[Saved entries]
-------------------------

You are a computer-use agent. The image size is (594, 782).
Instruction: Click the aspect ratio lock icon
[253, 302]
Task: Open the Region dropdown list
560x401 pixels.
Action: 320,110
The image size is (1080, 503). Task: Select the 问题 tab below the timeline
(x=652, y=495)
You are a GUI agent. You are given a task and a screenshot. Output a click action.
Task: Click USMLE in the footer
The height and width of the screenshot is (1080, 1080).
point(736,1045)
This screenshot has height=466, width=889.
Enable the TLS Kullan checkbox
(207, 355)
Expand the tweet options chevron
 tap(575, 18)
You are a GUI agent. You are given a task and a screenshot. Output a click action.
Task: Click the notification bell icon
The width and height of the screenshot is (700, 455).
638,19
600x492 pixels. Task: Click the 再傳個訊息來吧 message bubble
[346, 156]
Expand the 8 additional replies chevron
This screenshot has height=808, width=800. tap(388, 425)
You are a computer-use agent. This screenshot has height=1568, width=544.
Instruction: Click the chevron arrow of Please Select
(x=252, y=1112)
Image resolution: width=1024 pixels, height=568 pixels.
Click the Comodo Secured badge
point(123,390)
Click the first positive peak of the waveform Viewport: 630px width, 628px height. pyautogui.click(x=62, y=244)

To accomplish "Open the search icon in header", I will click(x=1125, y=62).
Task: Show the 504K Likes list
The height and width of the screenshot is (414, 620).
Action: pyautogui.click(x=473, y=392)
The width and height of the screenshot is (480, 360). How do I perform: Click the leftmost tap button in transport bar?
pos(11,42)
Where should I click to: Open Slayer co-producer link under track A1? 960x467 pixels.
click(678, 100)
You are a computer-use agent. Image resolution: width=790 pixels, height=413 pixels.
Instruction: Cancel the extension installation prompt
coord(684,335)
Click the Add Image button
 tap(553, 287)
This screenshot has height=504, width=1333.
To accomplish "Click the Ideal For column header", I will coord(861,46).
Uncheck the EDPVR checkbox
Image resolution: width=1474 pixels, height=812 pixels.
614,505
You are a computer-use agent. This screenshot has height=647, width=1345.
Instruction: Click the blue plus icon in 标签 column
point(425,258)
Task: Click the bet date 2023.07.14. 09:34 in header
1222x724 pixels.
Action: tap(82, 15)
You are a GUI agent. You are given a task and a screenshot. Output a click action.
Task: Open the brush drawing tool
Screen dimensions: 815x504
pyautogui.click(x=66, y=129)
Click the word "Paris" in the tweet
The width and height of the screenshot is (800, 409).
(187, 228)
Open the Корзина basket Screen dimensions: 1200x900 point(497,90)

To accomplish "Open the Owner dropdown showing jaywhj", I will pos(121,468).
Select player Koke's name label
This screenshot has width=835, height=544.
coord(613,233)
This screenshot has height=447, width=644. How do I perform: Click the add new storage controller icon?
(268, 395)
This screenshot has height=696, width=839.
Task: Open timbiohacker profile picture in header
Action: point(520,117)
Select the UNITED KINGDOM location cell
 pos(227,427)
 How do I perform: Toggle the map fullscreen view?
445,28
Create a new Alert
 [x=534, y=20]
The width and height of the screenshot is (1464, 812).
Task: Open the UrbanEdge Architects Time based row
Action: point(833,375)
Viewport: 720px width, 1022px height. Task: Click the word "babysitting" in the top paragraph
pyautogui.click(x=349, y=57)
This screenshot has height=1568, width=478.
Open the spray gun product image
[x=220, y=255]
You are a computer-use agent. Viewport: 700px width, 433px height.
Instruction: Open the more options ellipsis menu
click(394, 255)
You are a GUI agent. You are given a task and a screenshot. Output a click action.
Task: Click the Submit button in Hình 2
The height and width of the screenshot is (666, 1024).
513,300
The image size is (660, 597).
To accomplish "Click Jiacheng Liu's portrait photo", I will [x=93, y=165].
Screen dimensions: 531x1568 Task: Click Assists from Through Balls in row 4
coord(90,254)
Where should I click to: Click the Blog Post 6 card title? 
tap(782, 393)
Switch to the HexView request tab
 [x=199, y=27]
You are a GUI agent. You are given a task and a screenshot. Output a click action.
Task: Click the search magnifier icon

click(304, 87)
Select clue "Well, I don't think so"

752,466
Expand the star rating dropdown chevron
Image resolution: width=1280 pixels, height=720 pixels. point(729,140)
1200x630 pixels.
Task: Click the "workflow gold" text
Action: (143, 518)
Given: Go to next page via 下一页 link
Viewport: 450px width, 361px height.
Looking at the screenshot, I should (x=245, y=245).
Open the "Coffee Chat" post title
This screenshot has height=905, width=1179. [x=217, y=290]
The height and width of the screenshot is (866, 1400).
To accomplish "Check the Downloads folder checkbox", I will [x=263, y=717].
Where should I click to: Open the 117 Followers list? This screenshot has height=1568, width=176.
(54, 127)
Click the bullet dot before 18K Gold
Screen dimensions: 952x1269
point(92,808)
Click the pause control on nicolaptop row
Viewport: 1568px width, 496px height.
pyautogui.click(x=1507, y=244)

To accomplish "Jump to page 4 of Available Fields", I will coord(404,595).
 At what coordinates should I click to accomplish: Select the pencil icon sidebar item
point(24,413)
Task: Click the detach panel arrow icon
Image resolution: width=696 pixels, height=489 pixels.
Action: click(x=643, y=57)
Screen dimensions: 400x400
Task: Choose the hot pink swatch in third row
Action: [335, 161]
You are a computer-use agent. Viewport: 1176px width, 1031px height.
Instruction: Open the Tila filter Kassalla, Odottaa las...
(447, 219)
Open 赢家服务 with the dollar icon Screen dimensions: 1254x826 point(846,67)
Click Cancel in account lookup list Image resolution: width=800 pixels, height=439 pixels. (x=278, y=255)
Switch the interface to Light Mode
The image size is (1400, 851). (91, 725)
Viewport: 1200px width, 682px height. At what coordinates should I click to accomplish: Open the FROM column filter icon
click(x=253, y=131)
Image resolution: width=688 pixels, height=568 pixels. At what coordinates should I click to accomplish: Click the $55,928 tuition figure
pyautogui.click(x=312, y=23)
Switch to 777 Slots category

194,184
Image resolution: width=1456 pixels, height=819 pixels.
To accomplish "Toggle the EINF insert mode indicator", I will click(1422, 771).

-------------------------

PROBLEM DESCRIPTION:
Every line above has to be restated word for word.

RESULT OF THIS EXERCISE:
You are a computer-use agent. The image size is (594, 782).
Instruction: Click the aspect ratio lock icon
[253, 302]
Task: Open the Region dropdown list
560x401 pixels.
Action: 320,110
The image size is (1080, 503). Task: Select the 问题 tab below the timeline
(x=652, y=495)
You are a GUI agent. You are given a task and a screenshot. Output a click action.
Task: Click USMLE in the footer
The height and width of the screenshot is (1080, 1080).
point(736,1045)
This screenshot has height=466, width=889.
Enable the TLS Kullan checkbox
(207, 355)
Expand the tweet options chevron
 tap(575, 18)
You are a GUI agent. You are given a task and a screenshot. Output a click action.
Task: Click the notification bell icon
The width and height of the screenshot is (700, 455).
638,19
600x492 pixels. Task: Click the 再傳個訊息來吧 message bubble
[346, 156]
Expand the 8 additional replies chevron
This screenshot has height=808, width=800. tap(388, 425)
You are a computer-use agent. This screenshot has height=1568, width=544.
Instruction: Click the chevron arrow of Please Select
(x=252, y=1112)
Image resolution: width=1024 pixels, height=568 pixels.
Click the Comodo Secured badge
point(123,390)
Click the first positive peak of the waveform Viewport: 630px width, 628px height. pyautogui.click(x=62, y=244)

To accomplish "Open the search icon in header", I will click(x=1125, y=62).
Task: Show the 504K Likes list
The height and width of the screenshot is (414, 620).
Action: pyautogui.click(x=473, y=392)
The width and height of the screenshot is (480, 360). How do I perform: Click the leftmost tap button in transport bar?
pos(11,42)
Where should I click to: Open Slayer co-producer link under track A1? 960x467 pixels.
click(678, 100)
You are a computer-use agent. Image resolution: width=790 pixels, height=413 pixels.
Instruction: Cancel the extension installation prompt
coord(684,335)
Click the Add Image button
 tap(553, 287)
This screenshot has height=504, width=1333.
To accomplish "Click the Ideal For column header", I will coord(861,46).
Uncheck the EDPVR checkbox
Image resolution: width=1474 pixels, height=812 pixels.
614,505
You are a computer-use agent. This screenshot has height=647, width=1345.
Instruction: Click the blue plus icon in 标签 column
point(425,258)
Task: Click the bet date 2023.07.14. 09:34 in header
1222x724 pixels.
Action: tap(82, 15)
You are a GUI agent. You are given a task and a screenshot. Output a click action.
Task: Open the brush drawing tool
Screen dimensions: 815x504
pyautogui.click(x=66, y=129)
Click the word "Paris" in the tweet
The width and height of the screenshot is (800, 409).
(187, 228)
Open the Корзина basket Screen dimensions: 1200x900 point(497,90)

To accomplish "Open the Owner dropdown showing jaywhj", I will pos(121,468).
Select player Koke's name label
This screenshot has width=835, height=544.
coord(613,233)
This screenshot has height=447, width=644. How do I perform: Click the add new storage controller icon?
(268, 395)
This screenshot has height=696, width=839.
Task: Open timbiohacker profile picture in header
Action: point(520,117)
Select the UNITED KINGDOM location cell
 pos(227,427)
 How do I perform: Toggle the map fullscreen view?
445,28
Create a new Alert
 [x=534, y=20]
The width and height of the screenshot is (1464, 812).
Task: Open the UrbanEdge Architects Time based row
Action: point(833,375)
Viewport: 720px width, 1022px height. Task: Click the word "babysitting" in the top paragraph
pyautogui.click(x=349, y=57)
This screenshot has height=1568, width=478.
Open the spray gun product image
[x=220, y=255]
You are a computer-use agent. Viewport: 700px width, 433px height.
Instruction: Open the more options ellipsis menu
click(394, 255)
You are a GUI agent. You are given a task and a screenshot. Output a click action.
Task: Click the Submit button in Hình 2
The height and width of the screenshot is (666, 1024).
513,300
The image size is (660, 597).
To accomplish "Click Jiacheng Liu's portrait photo", I will [x=93, y=165].
Screen dimensions: 531x1568 Task: Click Assists from Through Balls in row 4
coord(90,254)
Where should I click to: Click the Blog Post 6 card title? 
tap(782, 393)
Switch to the HexView request tab
 [x=199, y=27]
You are a GUI agent. You are given a task and a screenshot. Output a click action.
Task: Click the search magnifier icon

click(304, 87)
Select clue "Well, I don't think so"

752,466
Expand the star rating dropdown chevron
Image resolution: width=1280 pixels, height=720 pixels. point(729,140)
1200x630 pixels.
Task: Click the "workflow gold" text
Action: (143, 518)
Given: Go to next page via 下一页 link
Viewport: 450px width, 361px height.
Looking at the screenshot, I should (x=245, y=245).
Open the "Coffee Chat" post title
This screenshot has height=905, width=1179. [x=217, y=290]
The height and width of the screenshot is (866, 1400).
To accomplish "Check the Downloads folder checkbox", I will [x=263, y=717].
Where should I click to: Open the 117 Followers list? This screenshot has height=1568, width=176.
(54, 127)
Click the bullet dot before 18K Gold
Screen dimensions: 952x1269
point(92,808)
Click the pause control on nicolaptop row
Viewport: 1568px width, 496px height.
pyautogui.click(x=1507, y=244)

To accomplish "Jump to page 4 of Available Fields", I will coord(404,595).
 At what coordinates should I click to accomplish: Select the pencil icon sidebar item
point(24,413)
Task: Click the detach panel arrow icon
Image resolution: width=696 pixels, height=489 pixels.
Action: click(x=643, y=57)
Screen dimensions: 400x400
Task: Choose the hot pink swatch in third row
Action: [335, 161]
You are a computer-use agent. Viewport: 1176px width, 1031px height.
Instruction: Open the Tila filter Kassalla, Odottaa las...
(447, 219)
Open 赢家服务 with the dollar icon Screen dimensions: 1254x826 point(846,67)
Click Cancel in account lookup list Image resolution: width=800 pixels, height=439 pixels. (x=278, y=255)
Switch the interface to Light Mode
The image size is (1400, 851). (91, 725)
Viewport: 1200px width, 682px height. At what coordinates should I click to accomplish: Open the FROM column filter icon
click(x=253, y=131)
Image resolution: width=688 pixels, height=568 pixels. At what coordinates should I click to accomplish: Click the $55,928 tuition figure
pyautogui.click(x=312, y=23)
Switch to 777 Slots category

194,184
Image resolution: width=1456 pixels, height=819 pixels.
To accomplish "Toggle the EINF insert mode indicator", I will click(1422, 771).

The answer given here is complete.